Focused discussions held on 6th and 12th March 2024

If you are a volunteer lead and are looking for ideas to celebrate Volunteer’s Week and make the most out of the Big Help Out, here are some useful tips and ideas from Helpforce Network members to help you get started.

Key dates:

Volunteers’ Week will be celebrated between the 3rd and the 9th of June.

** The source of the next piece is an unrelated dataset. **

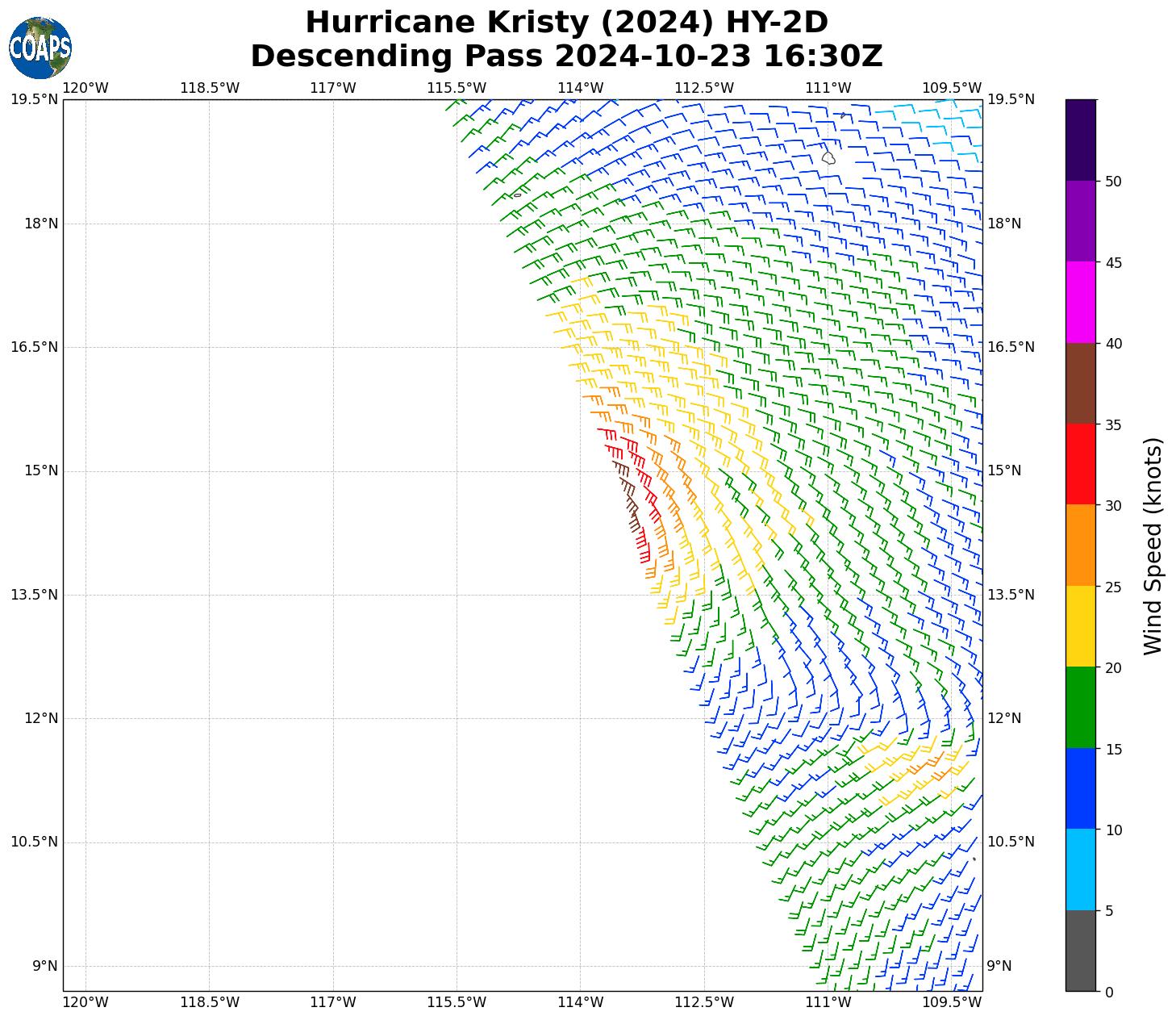Click the 120°W label on top axis
Image resolution: width=1176 pixels, height=1020 pixels.
85,88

The Big Help Out will take place over the weekend 7th – 9th June

Preparation tips

  • Communicate and include as many people as you can as early as you can to what your plans are.
  • Get regular meetings in diaries as early as possible to keep everyone up to date with the plans.

Promoting your service

Through your contacts

  • Work with your Communications team to get the most out of promoting your service.
  • Use internal Comms to promote what your volunteers have achieved over the last year to staff (e.g.: A TV screen with rolling photos of the activity's volunteers have been involved with throughout the year, using the noticeboard in a foyer or hub with photos and inspirational quotes.)
  • Link in with your local radio station.
  • Join forces with other voluntary organisations and take part in a local event. It’s a great way to create awareness and network with other organisations. Often local radio will cover these festivals, encouraging people to come along and increasing awareness of your volunteers.

Through social media

  • Create daily spotlight videos on a volunteer role.
  • Individual volunteer stories - “A Day in the life of...”
  • Group volunteer stories.
  • Create videos of staff and senior leadership thanking the volunteers. If they do not wish to speak ask them to hold cards and banners.
  • Staff stories if they started out as a volunteer and/or maybe still volunteer.

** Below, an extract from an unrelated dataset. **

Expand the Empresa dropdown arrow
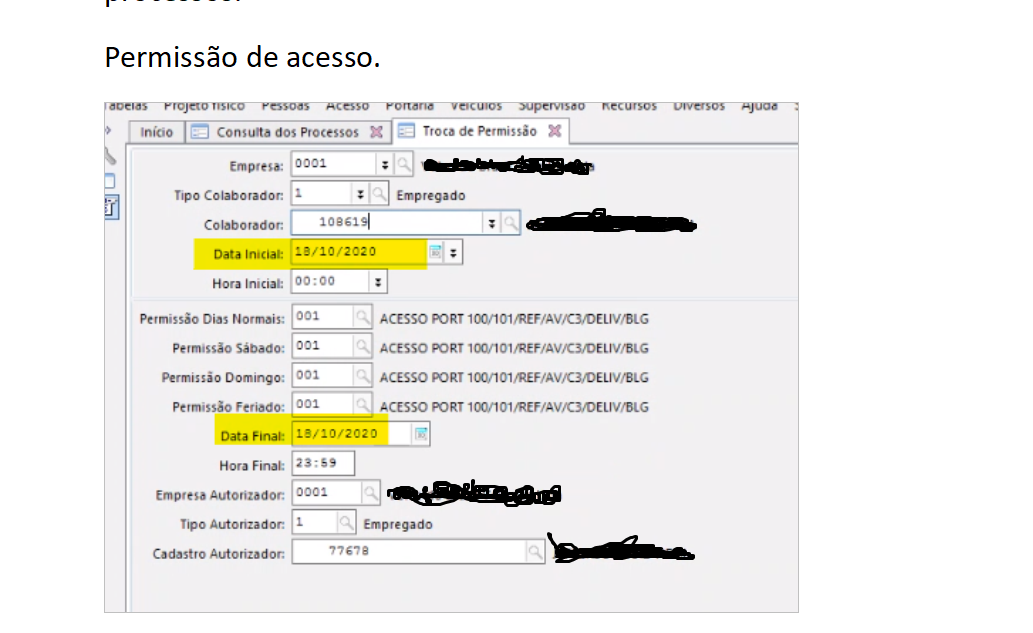Screen dimensions: 1033x633 tap(384, 164)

Celebrating with your volunteers


  • If you do a monthly newsletter or bulletin, dedicate the June issue to Volunteers’ Week. Include statistics to show them how much of a difference they all make.

Personal Thank You to volunteer ideas

  • Thank you, postcards/cards. Handwritten is more personal.
  • Thank you emails.

Small Gifts

  • Many volunteers do not want organisations to spend money on gifts for them. However, often small useful as well as sustainable items are appreciated. If you have little or no budget for gifts talk to local businesses to see if they would be willing to donate small, but useful items.
  • Badges
  • Thank you, key rings
  • Certificates
  • Tea Bag
  • Pens
  • Small plants, seedlings or seeds

Activity ideas

Many volunteers value the social side of volunteering. Some organisations are spread out over a large area so tend to do small individual events whereas others in higher populated areas are able to hold larger gatherings. Whatever your situation, ask your volunteers what they would like to do and be creative with the type of venue you use. To find venues for little or no cost look around you for local beauty spots or a local business that has cafe facilities.

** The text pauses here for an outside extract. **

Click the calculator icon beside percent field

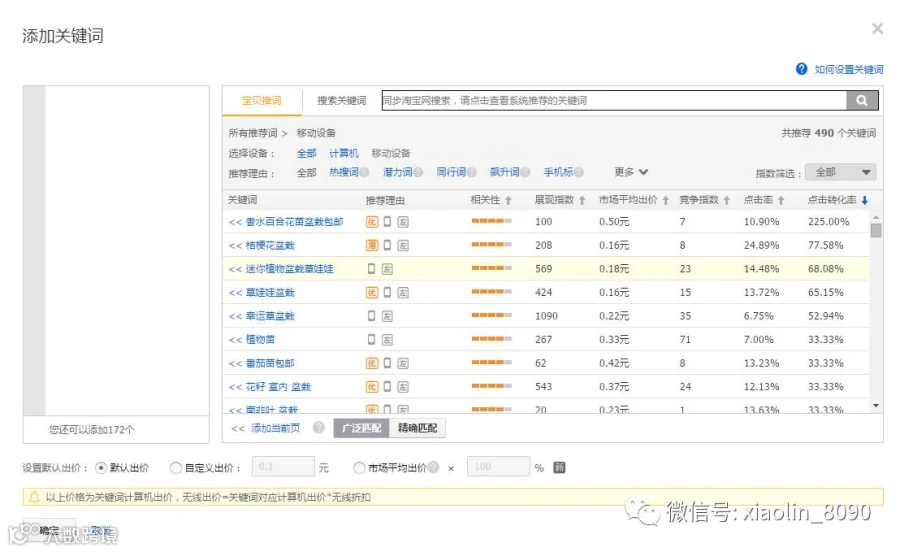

Some activity ideas that you can do with your volunteers:

  • Picnics (weather permitting).
  • Visit to a local arboretum.
  • Walk and Talk.
  • Tea and Cake drop-ins.
  • Fun Day (indoor or outdoor) with games.
  • Ask a speaker to come and give a talk. For example, a talk on gardening with a small plant gift for everyone to take home with their new knowledge.
  • Turn a training day into an event. Ask CEO’s and Trustees to come in to do a talk and meet the volunteers.
  • Taster sessions for volunteers in an area they are not familiar with. This can also encourage dormant volunteers to become active again.
  • Link up with another organisation to put on an event. One organisation links up with a children’s charity once a year to put on a recruitment event.

The challenges of putting on social events

Online events.

  • These do not appear to be as popular as they used to be with many volunteers now preferring the more sociable aspect of face-to-face events.
  • A lot of volunteers are now still of working age or students so they have other commitments and may not be able to attend events at certain times. To gauge how many volunteers would be interested in attending an event and their availability do a Poll. Link to Doodle Poll

Volunteer Awards

  • Sponsorship from local businesses can go towards providing food and certificates.
  • Invite the sponsors to the event so that they can also meet the volunteers.
  • Invite the sponsors to choose and present a category winner.
  • Ask senior staff and local dignitaries to present awards.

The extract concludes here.